6 апреля
Итак, Рахманов получил квартиру, непохожую на все в этом доме. Она как раз на углу Мойки и Марсова поля, на закруглении, так что свет в столовой перекрестный, из разных окон – одни с Мойки, другие с Марсова поля. Отчего она светлее обычных. Коридоры широки. Из одного, который ведет в кабинет и столовую, можно было бы сделать отдельную комнату. Да он и похож на добавление к кабинету, со своими книжными полками до потолка и столами. Радуйся, да и только. И я сказал об этом Рахманову, придя к нему на новоселье. Он взглянул на меня своим затуманенным взглядом, покачал головой: «Вы думаете? Нет, в квартире много неполадок. Мы с Таней[1] даже записали. Их восемнадцать!» И, достав блокнотик, он стал читать: «В кухне фрамуги неплотно закрываются. В столовой дверь непригнана». И так далее. Едва он дошел до пятой неполадки, я засмеялся, засмеялся за мною, сразу поняв, и Рахманов: «Вам смешно, что я записываю такие мелочи? Конечно, это пустяки по сравнению с квартирой, но все-таки…» Он очень умен. И несомненно талантлив, но своими руками засыпает нафталином, и запечатывает сургучом живые источники, и заливает кипяченою водою огонь в своей душе. Я близко познакомился с ним в эвакуации, приехав к нему в Котельнич. Если Петербург – самый умышленный из городов, то Котельнич – самый нечаянный, словно против воли выступивший из грязи. У Рахмановых было веселей. Кирпичный домик. Полукруглый балкон без перил, выходящий в садик. Но кусты выглядели старенькими, дом казался утомленным. Какое-то благородство и внутреннее угадывалось в отце Рахманова. Это был человек тоже худенький и роста выше среднего.
7 апреля
Но выглядел значительней сына. Синие суровые глаза. Черная бородка. И уж он-то, откровеннее сына, наглухо замкнул себя на все замки. Без всяких заменителей высказыванья. Начисто. Мать Рахманова тоже помалкивала, но робко. А отец – без объяснения причин. Молчал, чем иной раз наводил тоску на близких. Татьяна Леонтьевна, жена Рахманова, роптала иной раз на это – может быть, недоволен он тем, что ленинградская семья приехала к нему: сын, невестка, внучка – и стеснили старших? Но Рахманов отвергал это объяснение. Объяснял особой мнительностью изгнанников. Отец молчал всегда . Но некое внутреннее богатство угадывалось, несмотря на нежелание высказываться, – по книжному шкафу, его собственному. Этот дорожный техник читал много, с выбором. Любимыми его писателями были, по свидетельству сына, Чехов и Диккенс. Но кроме того собрал он всех русских классиков.

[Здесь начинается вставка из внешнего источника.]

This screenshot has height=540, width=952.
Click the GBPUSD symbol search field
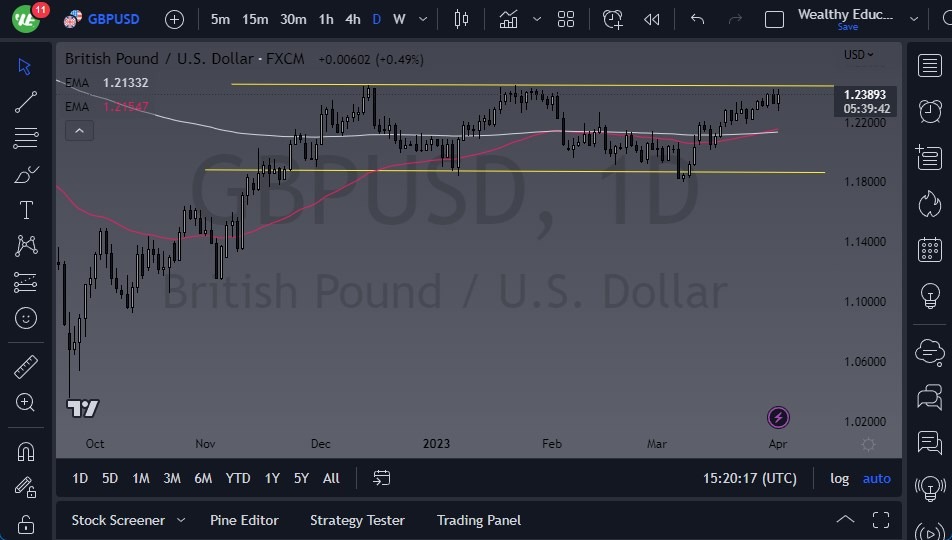click(114, 19)
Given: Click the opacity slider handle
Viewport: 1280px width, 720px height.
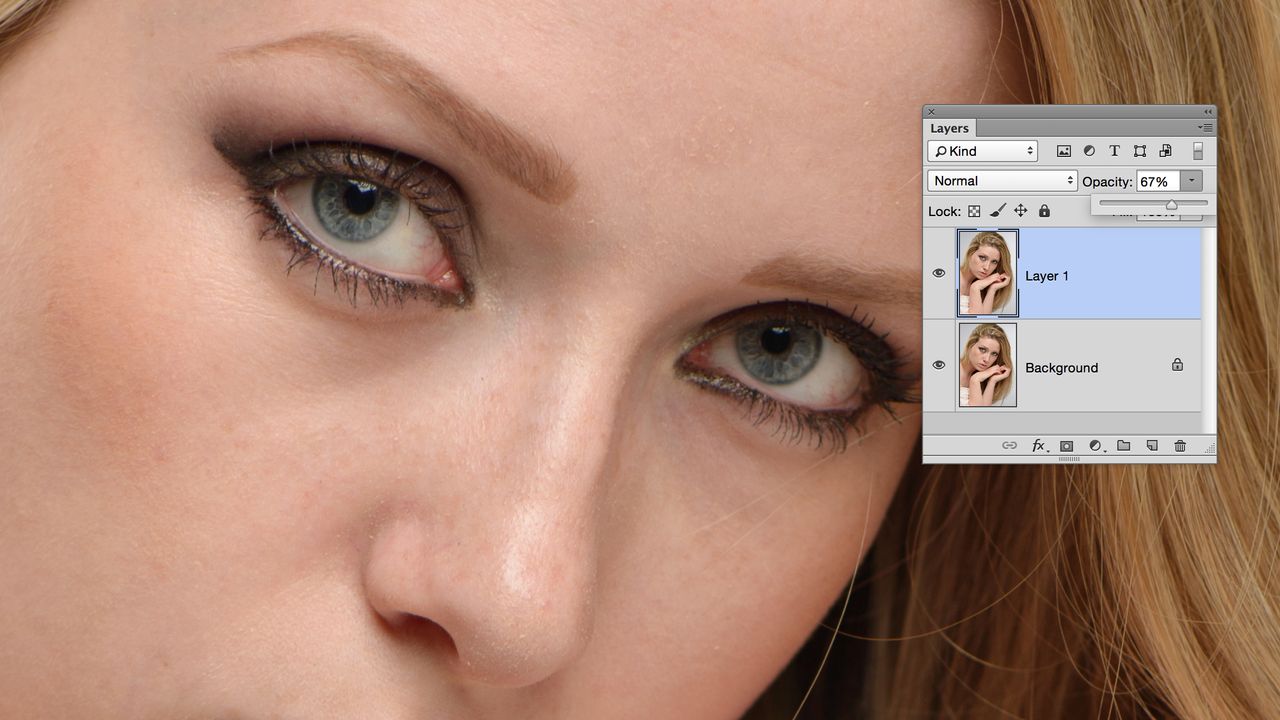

Показал мне Рахманов комплект «Русского слова» за те дни, когда ушел Толстой из Ясной Поляны. От ухода до болезни и смерти. И странно было читать газету 1910 года в суровые дни лета сорок второго. И поразила меня газета не историей последних дней Толстого – все это было и без нее памятно, а статьями и сообщениями о бесконечных самоубийствах, словно люди бежали на тот свет в предчувствии катастрофы. Сообщения с фронта утром и вечером передавались все мрачнее и мрачнее. Город казался недоброжелательным. Стареющие кустики с трудом удерживали редкую листву. Настоящее было невесело, будущее – неясно, и все же посещение Рахмановых радовало. Я словно попал в страну, где говорят на родном языке. Спали мы с Рахмановым на сеновале и перед сном говорили, говорили, понимая друг друга с непривычной легкостью в этом угро-финском, нехотя живущем, исподлобья поглядывающем крае. К концу моего пребывания стал теплеть и даже улыбаться и сам старший хозяин. Раза два услышал я, наконец, его голос. Здесь чувствовалась семья, что тоже радовало в эвакуации.